A Second Chance is a good story: A British war bride coming to live with an American soldier in 1942, despite hardly knowing him. She has her own secrets, an illegitimate child and on her arrival she finds a few surprises and mysteries, an absent husband and a hostile mother-in-law. The plot and the intrigue around the mystery kept me going throughout.

I felt that the overall presentation of the era and the characters was authentic and gives a great impression of war-time Virginia.

This is an enjoyable and compelling read that got me invested in the characters and, although being only one isolated such story, it gave me some fascinating insights into the psychology and reality of war brides.


Romance Edwardian England

Fragile Blossoms by Dodie Hamilton  is a romantic historical fiction novel set in the Edwardian period. This book is a delight to read - I can honestly say after years of reviews that seldom do you come across a writer with such a voice and such a heroine who can lift you up and put you into another world so deftly. Beautifully written...

Julianna Dryden is a celebrated beauty and muse for the great and the good - and is the protégée of the dubious wealthy Lady Evelyn who has a disreputable brother - oh yes, it is Georgette Heyer all the way but with such a modern twist - until she inherits a house. But a little house with such a legend - once a teashop to two mysterious and difficult sisters. Julianna and her little son Matty seek an escape and here it is. Our heroine is a widow and so must rely on her patroness which is increasingly a burden due to her attentions.... So off to Norfolk and Sandringham (and yes, the king makes an appearance) where Julianna befriends the publican and a dark, handsome builder who helps with the teashop unwillingly.

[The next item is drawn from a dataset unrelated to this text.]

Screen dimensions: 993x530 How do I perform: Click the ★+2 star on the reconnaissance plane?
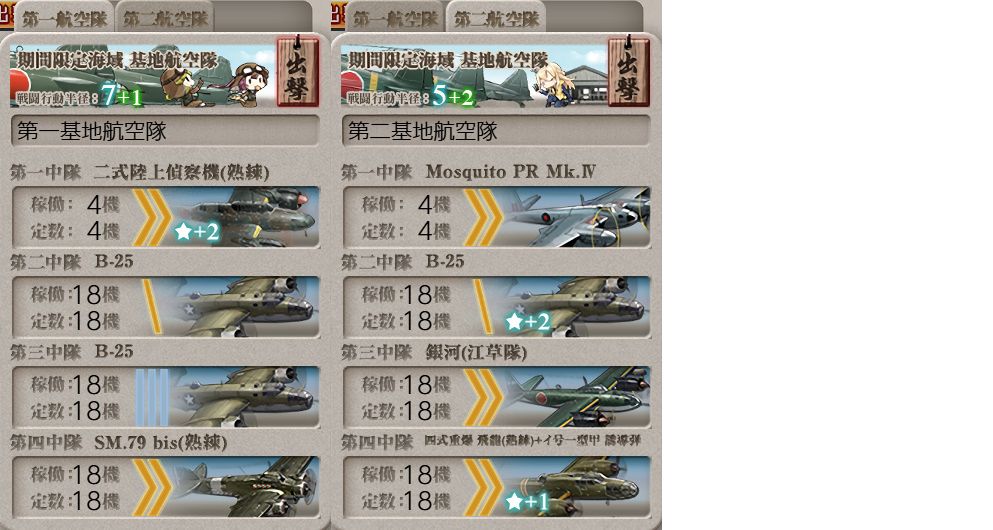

Julianna wants the shop to be a success; and so it looks until scandal looms through no fault of her own - and then Julianna finds friends fall away and her son in danger.

This is the sort of book that cheers you. Our heroine is so engaging but not a pushover and you root for her all the way as the scattering of great names test her. Yes, some of the plot is implausible, some of it over romantic, but that does not detract from writing that lifts you up. 

Why the author hasn't found a publisher I don't know - except that this novel could be edited by a good quarter and in the middle it did weigh as I turned pages to get on and needed to pick up - and way, way too many points of view dropped in - with a better editor this would be such a good book. So give it a go.

About the author

Dodie Hamilton, or the Spiritual Midwife as she is known, is recognized throughout the world for her work in psychic counselling: her particular interest being the Near Death and Out-of-Body experience. 

Over fifty years she has given countless private consultations and appeared at many of the Mind, Body & Spirit Festivals. All of her books and writings - no matter how real, and how flesh and blood, as in say, A Second Chance, the first in the Gabriel Books - are borne of years of personal exploration of the Spirit Realms, her mentor in this work being the late Robert A Monroe, of the Monroe Institute, Virginia, author of Journeys Out of Body, Far Journeys, and The Ultimate Journey, and to whom she is ever grateful.

Three of her novels have won Reader's Awards:
A Second Chance and Fragile Blossoms won The Chill Reader's Award
Perfidia, the sequel to A Second Chance won a Chill Award and A Diamond Award. Reluctant Angels, the prequel to A Second Chance, received The Readers Chill Award.